Segment Start: Supplied records
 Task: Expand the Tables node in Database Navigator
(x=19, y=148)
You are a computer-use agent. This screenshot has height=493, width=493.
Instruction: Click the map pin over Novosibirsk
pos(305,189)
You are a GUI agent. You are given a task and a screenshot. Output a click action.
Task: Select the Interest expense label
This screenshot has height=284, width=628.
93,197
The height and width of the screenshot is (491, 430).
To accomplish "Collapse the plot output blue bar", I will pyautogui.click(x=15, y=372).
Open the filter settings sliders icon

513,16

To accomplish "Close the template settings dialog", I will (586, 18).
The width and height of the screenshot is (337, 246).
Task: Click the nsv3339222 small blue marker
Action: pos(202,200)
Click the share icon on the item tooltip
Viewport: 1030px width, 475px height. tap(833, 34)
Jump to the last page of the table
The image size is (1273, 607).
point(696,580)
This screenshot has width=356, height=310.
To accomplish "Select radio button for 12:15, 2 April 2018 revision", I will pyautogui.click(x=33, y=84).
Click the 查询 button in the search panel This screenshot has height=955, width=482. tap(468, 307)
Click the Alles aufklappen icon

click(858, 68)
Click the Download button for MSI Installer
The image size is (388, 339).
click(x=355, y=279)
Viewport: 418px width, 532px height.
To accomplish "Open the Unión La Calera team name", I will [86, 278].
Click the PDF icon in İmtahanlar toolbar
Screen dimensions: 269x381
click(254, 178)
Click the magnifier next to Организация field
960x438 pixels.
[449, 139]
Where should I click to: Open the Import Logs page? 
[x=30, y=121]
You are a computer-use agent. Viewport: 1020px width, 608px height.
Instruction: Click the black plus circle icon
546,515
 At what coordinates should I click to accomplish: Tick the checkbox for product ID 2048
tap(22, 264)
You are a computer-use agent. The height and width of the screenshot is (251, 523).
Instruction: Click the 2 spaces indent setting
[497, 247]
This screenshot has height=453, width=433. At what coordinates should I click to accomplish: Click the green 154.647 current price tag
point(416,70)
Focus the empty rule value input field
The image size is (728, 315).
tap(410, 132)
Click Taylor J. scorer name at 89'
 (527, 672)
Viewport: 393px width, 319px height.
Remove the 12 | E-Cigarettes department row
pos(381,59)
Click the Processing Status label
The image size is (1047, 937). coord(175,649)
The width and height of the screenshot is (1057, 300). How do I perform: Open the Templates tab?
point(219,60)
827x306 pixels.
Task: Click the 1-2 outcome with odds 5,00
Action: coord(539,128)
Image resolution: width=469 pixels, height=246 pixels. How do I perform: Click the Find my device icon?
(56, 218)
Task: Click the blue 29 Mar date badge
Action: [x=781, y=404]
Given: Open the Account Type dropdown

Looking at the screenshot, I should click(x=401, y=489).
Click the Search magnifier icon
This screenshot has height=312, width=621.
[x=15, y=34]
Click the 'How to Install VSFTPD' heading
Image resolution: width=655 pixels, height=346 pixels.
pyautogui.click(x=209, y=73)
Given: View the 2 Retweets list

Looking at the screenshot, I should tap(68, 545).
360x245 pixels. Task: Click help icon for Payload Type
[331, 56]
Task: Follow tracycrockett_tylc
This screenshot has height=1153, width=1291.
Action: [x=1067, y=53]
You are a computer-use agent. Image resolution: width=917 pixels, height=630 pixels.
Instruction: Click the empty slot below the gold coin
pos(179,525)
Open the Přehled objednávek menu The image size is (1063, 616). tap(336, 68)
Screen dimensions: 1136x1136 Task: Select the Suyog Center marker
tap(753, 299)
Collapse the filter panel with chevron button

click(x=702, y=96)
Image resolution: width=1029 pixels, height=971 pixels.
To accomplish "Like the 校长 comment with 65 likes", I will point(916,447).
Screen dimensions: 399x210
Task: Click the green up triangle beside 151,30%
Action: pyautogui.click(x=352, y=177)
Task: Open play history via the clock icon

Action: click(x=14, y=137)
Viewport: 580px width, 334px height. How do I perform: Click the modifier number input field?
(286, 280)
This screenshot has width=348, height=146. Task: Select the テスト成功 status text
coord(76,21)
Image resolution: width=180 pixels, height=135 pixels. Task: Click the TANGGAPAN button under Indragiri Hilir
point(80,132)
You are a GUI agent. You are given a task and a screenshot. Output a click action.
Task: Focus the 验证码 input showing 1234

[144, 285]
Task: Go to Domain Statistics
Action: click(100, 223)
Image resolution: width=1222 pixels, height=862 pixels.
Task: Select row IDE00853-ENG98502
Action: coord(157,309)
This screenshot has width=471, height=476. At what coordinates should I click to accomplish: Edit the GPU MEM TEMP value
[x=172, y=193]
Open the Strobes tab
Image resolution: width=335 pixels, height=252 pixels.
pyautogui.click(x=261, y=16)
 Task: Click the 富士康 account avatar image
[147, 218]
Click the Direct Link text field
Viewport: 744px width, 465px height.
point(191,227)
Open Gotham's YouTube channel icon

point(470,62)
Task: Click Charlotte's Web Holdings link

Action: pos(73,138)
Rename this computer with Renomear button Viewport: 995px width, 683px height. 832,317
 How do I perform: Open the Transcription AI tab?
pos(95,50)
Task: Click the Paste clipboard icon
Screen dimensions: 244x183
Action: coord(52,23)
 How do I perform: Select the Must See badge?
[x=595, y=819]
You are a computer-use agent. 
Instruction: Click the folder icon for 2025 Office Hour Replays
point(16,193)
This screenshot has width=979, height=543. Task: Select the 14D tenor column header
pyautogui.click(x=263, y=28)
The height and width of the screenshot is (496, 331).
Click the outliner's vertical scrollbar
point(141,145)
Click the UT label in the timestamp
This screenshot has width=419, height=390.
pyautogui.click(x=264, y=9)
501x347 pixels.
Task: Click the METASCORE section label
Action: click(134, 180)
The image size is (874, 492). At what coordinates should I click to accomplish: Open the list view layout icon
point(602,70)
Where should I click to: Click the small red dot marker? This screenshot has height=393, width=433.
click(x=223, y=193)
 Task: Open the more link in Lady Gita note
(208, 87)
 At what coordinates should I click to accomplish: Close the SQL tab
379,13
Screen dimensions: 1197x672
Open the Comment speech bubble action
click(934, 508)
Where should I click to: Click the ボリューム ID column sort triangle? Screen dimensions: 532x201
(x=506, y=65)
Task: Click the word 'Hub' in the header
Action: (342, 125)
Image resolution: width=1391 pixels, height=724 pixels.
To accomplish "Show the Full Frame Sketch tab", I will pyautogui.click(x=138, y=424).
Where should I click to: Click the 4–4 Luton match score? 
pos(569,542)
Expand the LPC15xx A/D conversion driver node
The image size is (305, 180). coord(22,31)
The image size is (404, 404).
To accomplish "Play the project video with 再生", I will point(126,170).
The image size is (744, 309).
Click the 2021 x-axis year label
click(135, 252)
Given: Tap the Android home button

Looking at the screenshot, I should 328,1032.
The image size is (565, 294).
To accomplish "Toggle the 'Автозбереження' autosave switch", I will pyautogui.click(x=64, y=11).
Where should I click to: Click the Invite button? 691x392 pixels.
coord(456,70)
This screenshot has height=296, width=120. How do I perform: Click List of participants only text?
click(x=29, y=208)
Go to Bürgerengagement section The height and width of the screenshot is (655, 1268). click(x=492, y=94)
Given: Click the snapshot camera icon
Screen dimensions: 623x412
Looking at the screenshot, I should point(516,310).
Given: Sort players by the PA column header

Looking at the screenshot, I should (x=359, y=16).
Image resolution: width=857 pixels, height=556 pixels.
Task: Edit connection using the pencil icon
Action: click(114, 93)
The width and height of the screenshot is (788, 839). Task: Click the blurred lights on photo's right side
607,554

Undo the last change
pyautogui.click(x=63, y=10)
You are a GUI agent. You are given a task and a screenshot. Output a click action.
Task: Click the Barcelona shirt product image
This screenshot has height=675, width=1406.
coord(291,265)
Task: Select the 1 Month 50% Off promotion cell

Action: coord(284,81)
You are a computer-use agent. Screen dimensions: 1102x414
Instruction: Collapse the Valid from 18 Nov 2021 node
Segment End: Supplied records
Task brief: Determine how many lines in the listing above contain "agent", giving the number and no other words.

Solution to this problem: 9